1.3 What is the right of appeal from a decision of refusal of registration from the Intellectual Property Office?
Any party to a decision of refusal of registration from the NOIP has the right to appeal that decision.
1.4 What is the route of appeal?
An appeal against the rejection of an application or refusal to grant registration may be lodged with the NOIP within ninety (90) days from the date the appellant receives the decision or notice concerned. Against the decision on the appeal, further appeal may be lodged within thirty (30) days with the MoST, or administrative proceedings may be instituted. In case of disagreement with the decision of the MoST, the appellant still has the right to initiate a lawsuit in accordance with administrative procedures.
Viet Nam – An Overview on the TradeMark Protection in the Form Of Questions and Answers
2 Relative Grounds for Refusal
2.1 What are the relative grounds for refusal of registration?
Relative grounds for refusal registration on account of the existence of rights of other parties include:
- signs being identical with or confusingly similar to the mark of another party registered in Vietnam or registered in an international registration under the Madrid Agreement or the Protocol extending to Vietnam for the same or similar goods or services;
- signs being identical with or confusingly similar to a mark whose registration in Vietnam or whose international registration under the Madrid Agreement or the Protocol extending to Vietnam has been applied for the same or similar goods or services in an application having an earlier filing or priority date.

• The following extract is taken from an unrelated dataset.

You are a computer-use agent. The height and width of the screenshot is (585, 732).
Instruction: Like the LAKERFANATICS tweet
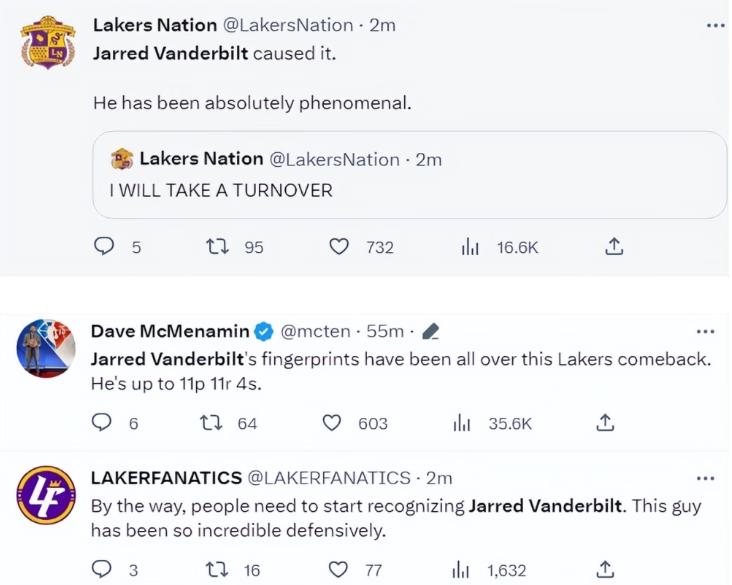pyautogui.click(x=342, y=570)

This applies even for marks belonging to the same owners except for associated marks;
- signs being identical with or confusingly similar to a mark of another party the registration of which has expired or was cancelled less than five years ago, except if it was cancelled only on account of non-use;
- signs being identical with or confusingly similar to the mark of another party which is recognised as a well- known mark in accordance with Article 6bis of the Paris Convention or being identical with or confusingly similar to the mark of another party which is used on an extensive scale and recognised as that other person’s mark;
- signs being identical with or confusingly similar to a protected trade name if the use of such signs is likely to cause confusion to consumers as to origin of goods or services, or a protected geographical indication if the use of such signs is likely to cause confusion to consumers as to geographical origin of goods;
- signs identical with a geographical indication or consist of a geographical indication or being translated or transliterated from a protected geographical indication for wines or spirits, if such signs shall be registered for wines or spirits not originating from the place indicated by that geographical indication;
- signs being identical with or not significantly different from a protected industrial design or an industrial design whose protection has been applied for, having an earlier priority date; and
- in case of an application for the registration of a mark identical or similar to an earlier mark of another party, a letter of consent of that other party could be filed, but the NOIP in such case may still refuse registration if it is of the opinion that registration of the mark may lead to confusion in connection therewith it should be stated in the letter of consent that the simultaneous use of the marks by both parties concerned will not cause confusion amongst the public.
2.2 Are there ways to overcome a relative grounds objection?
A relative grounds objection can be overcome by limiting the specification so that no conflict remains, obtaining consent from the relevant earlier rights owner or removing the earlier mark from the register through revocation or invalidation due to non-use of a registered mark or bad faith registration.
2.3 What is the right of appeal from a decision of refusal of registration from the Intellectual Property Office?
See the answer to question 1.3 above.
2.4What is the route of appeal?
See the answer to question 1.4 above.